■ EXTRAIT CHOISI
L’entrepreneuriat en Afrique de l’Ouest … So cool ?

entrepVous avez sans doute, vous aussi, appris l’existence de tel ou tel concours de business plans, de tel incubateur ou d’espace de co-working. Autant d’anglicismes à la mode qui fourmillent sur les panneaux publicitaires et les encarts Facebook. Quelle est la portée de ces évènements ? Quelle est la réelle importance de l’entrepreneuriat sur le développement et l’économie des pays ? Cet article brosse les actions initiées pour impulser le développement de l’entrepreneuriat en Afrique de l’Ouest et les limites de leurs portées.

 

Dans la myriade des initiatives en Afrique de l’Ouest, quel est le bilan des actions favorisant l’émergence et la croissance d’un écosystème entrepreneurial solide ? Les concours entrepreneuriaux organisés par des multinationales se multiplient. De même, des acteurs dédiés s’emparent de cette tendance pour organiser des évènements le temps d’un weekend, au niveau national ou panafricain. Les réseaux pullulent, centrés autour des NTIC ou des femmes. Enfin, les espaces de co-corking sont aussi à la mode, entre inspiration de la Silicon Valley et adaptation à la sauce africaine.

 

Des résultats encore très mitigés …

Néanmoins, au milieu de cette fièvre entrepreneuriale, le bilan est en demi-teinte. Peu d’organisations sont opérationnelles et peuvent présenter des résultats durables d’accompagnement. Nombreuses sont les structures à avoir joué d’effets d’annonce sans que leurs portes n’aient été foulées par des porteurs de projets. Tout comme sont pléthores les acteurs vendant de la poudre d’entrepreneur sans savoir vraiment de quoi il retourne.

Pour ceux pouvant se targuer d’une certaine expérience, beaucoup se contentent d’un copié-collé de présentations trouvées sur internet ou glanées d’incubateurs étrangers sans vraiment prendre en compte les besoins et enjeux locaux. Enfin, et non des moindres, rares sont les concours et évènements suivis d’un accompagnement de long-terme, à même de créer un véritable renforcement des capacités et de constituer un tremplin qualitatif pour ces jeunes entreprises. Or, ce sont pourtant ces ingrédients qui sont capables de fournir un terreau fertile pour ces pousses entrepreneuriales. Rien ne sert de conter fleurette aux porteurs de projets, il faut les accompagner, les comprendre et leur offrir des outils spécifiques.

■ OBJECTIFS
(A) Dans l'article sur l'entrepreneuriat en Afrique de l'Ouest, autour de quoi les réseaux sont-ils centrés ?
(B) Recopiez l'article sur l'entrepreneuriat en Afrique de l'Ouest depuis « entrepVous avez sans » jusqu'à « de leurs portées. » inclus, en changeant « Facebook » en « Instagram ».
Les données sont un matériau distinct de l'article.

■ DONNÉES RECUEILLIES
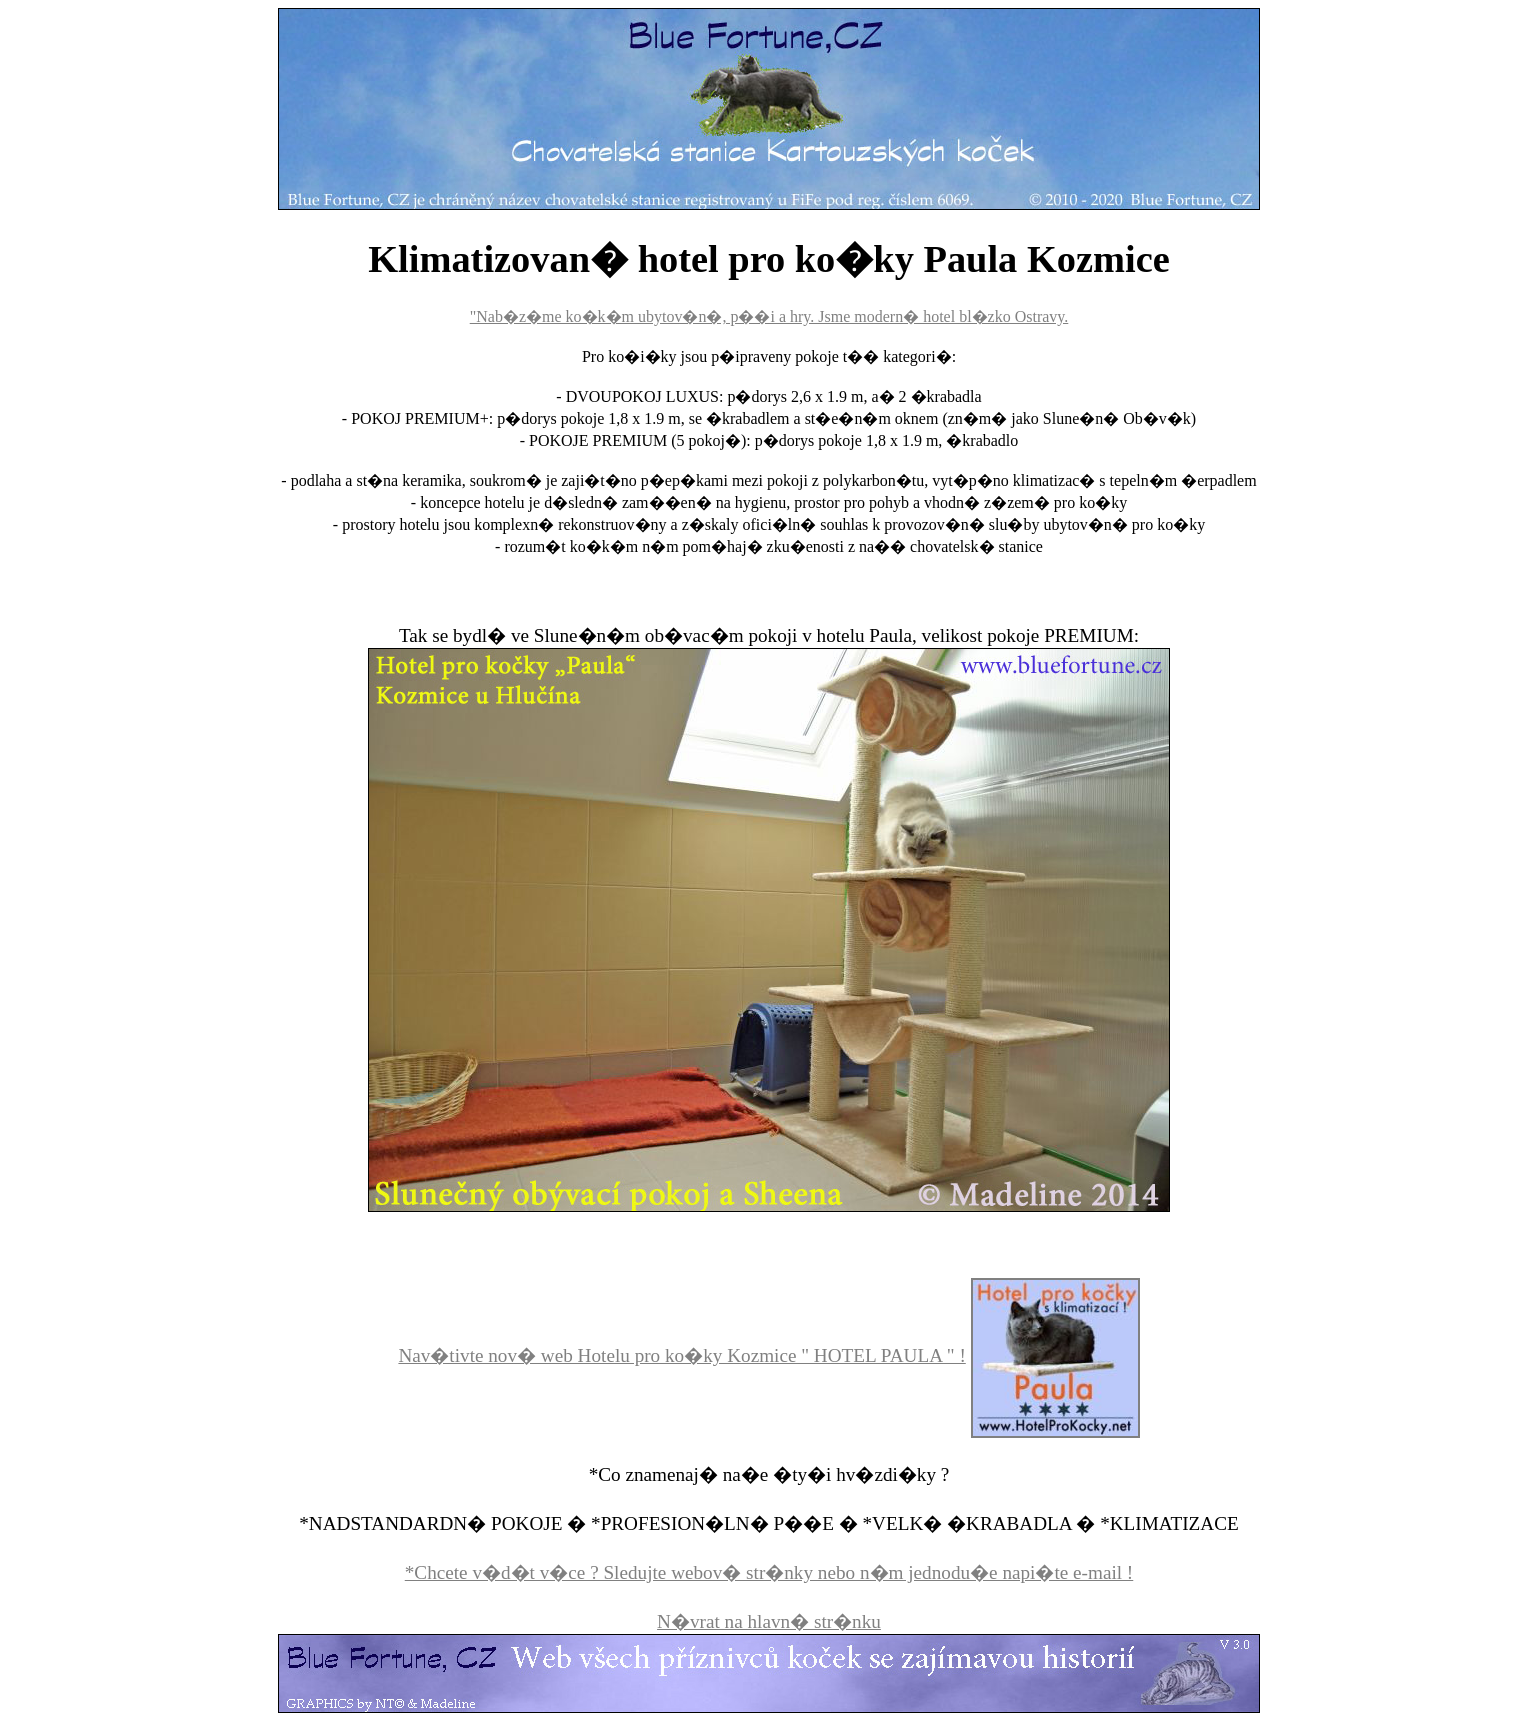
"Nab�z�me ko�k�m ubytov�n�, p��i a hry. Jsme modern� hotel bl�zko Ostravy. (769, 316)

■ RÉPONSES PAR CONSIGNE
(A) Autour des NTIC ou des femmes.

(B)
entrepVous avez sans doute, vous aussi, appris l’existence de tel ou tel concours de business plans, de tel incubateur ou d’espace de co-working. Autant d’anglicismes à la mode qui fourmillent sur les panneaux publicitaires et les encarts Instagram. Quelle est la portée de ces évènements ? Quelle est la réelle importance de l’entrepreneuriat sur le développement et l’économie des pays ? Cet article brosse les actions initiées pour impulser le développement de l’entrepreneuriat en Afrique de l’Ouest et les limites de leurs portées.